§ DOCUMENT SECTION
***

= End Human Trafficking Now =

International campaign against human trafficking

The End Human Trafficking Now (EHTN) campaign was founded in 2006 in an attempt at uniting the business world in combatting human trafficking and modern slavery. It is now defunct.

The campaign grew out of the “Roundtable of the Business Community against Human Trafficking”, a meeting held on 23 January 2006 in Athens, Greece, and organized under the auspices of the Greek Ministry of Foreign Affairs. The aim was to bring together business leaders and CEOs from the private sector, representatives of non-governmental organizations (NGOs), international organizations, and governments to share their expertise, find a common stance, and develop measures to counter human trafficking. The meeting was cosponsored by prominent international organizations in the fight against human trafficking: the International Organization for Migration (IOM), the United Nations Development Fund for Women (UNIFEM), the United Nations Office on Drugs and Crime (UNODC), the World Bank and the Geneva Centre for the Democratic Control of Armed Forces (DCAF). Notable attendants included Queen Sylvia of Sweden, Queen Sabika of Bahrain, former UN Secretary General Boutros Boutros-Ghali, Interpol Secretary General Ronald Noble and French composer Jean Michel Jarre.

***

§ JOB 1
In the article on the End Human Trafficking Now campaign, translate this sentence into Spanish: "The End Human Trafficking Now (EHTN) campaign was founded in 2006 in an attempt at uniting the business world in combatting human trafficking and modern slavery."
§ JOB 2
From the article on the End Human Trafficking Now campaign, extract the passage from "International campaign against" up to and including "is now defunct.".
§ JOB 3
Write what comes next in the article on the End Human Trafficking Now campaign, picking up after its last sentence.

§ LISTED RECORDS
***

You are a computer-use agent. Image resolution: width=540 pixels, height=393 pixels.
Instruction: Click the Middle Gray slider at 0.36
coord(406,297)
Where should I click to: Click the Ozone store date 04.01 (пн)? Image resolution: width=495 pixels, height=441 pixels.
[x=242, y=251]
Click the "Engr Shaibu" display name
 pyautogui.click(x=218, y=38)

***

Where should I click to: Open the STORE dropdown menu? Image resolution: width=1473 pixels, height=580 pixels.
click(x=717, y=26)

***

§ TASK OUTPUT 1
La campaña End Human Trafficking Now (EHTN) se fundó en 2006 con el propósito de unir al mundo empresarial en la lucha contra la trata de personas y la esclavitud moderna.

§ TASK OUTPUT 2
International campaign against human trafficking

The End Human Trafficking Now (EHTN) campaign was founded in 2006 in an attempt at uniting the business world in combatting human trafficking and modern slavery. It is now defunct.

§ TASK OUTPUT 3
From the gathering emerged a set of ethical principles against human trafficking, which became known as the Athens Ethical Principles. All signatories declare zero tolerance for dealing with businesses which benefit from human trafficking and promise to

1. Explicitly demonstrate the position of zero tolerance towards trafficking in human beings, especially women and children for sexual exploitation.
2. Contribute to prevention of trafficking in human beings including awareness-raising campaigns and education.
3. Develop a corporate strategy for an anti-trafficking policy which will permeate all our activities.
4. Ensure that our personnel fully comply with our anti-trafficking policy.
5. Encourage business partners, including suppliers, to apply ethical principles against human trafficking.
6. In an effort to increase enforcement it is necessary to call on governments to initiate a process of revision of laws and regulations that are directly or indirectly related to enhancing anti-trafficking policies.
7. Report and share information on best practices.

The first company to sign up to the principles was Manpower Inc., whose president of corporate affairs and government affairs was also the president of the board of EHTN.

As of 2012, over 12,500 corporations had signed the Principles.

==Past Board Members==
President of the Board: David Arkless, President of Corporate Affairs & Government Affairs, ManpowerGroup

Executive Vice-President of the Board: Aleya El Bindari Hammad, Chair of the UN Voluntary Trust Fund for Victims of Trafficking in Persons, and UNODC Goodwill Advisor on Business Community Action against Human Trafficking

Board members in 2012:
- Charles C. Adams, Jr. Managing Partner, Akin Gump Hauer & Feld LLP
- Jeffrey Avina, Director of Citizenship &Community Affairs, Microsoft Middle East and Africa, Microsoft Inc.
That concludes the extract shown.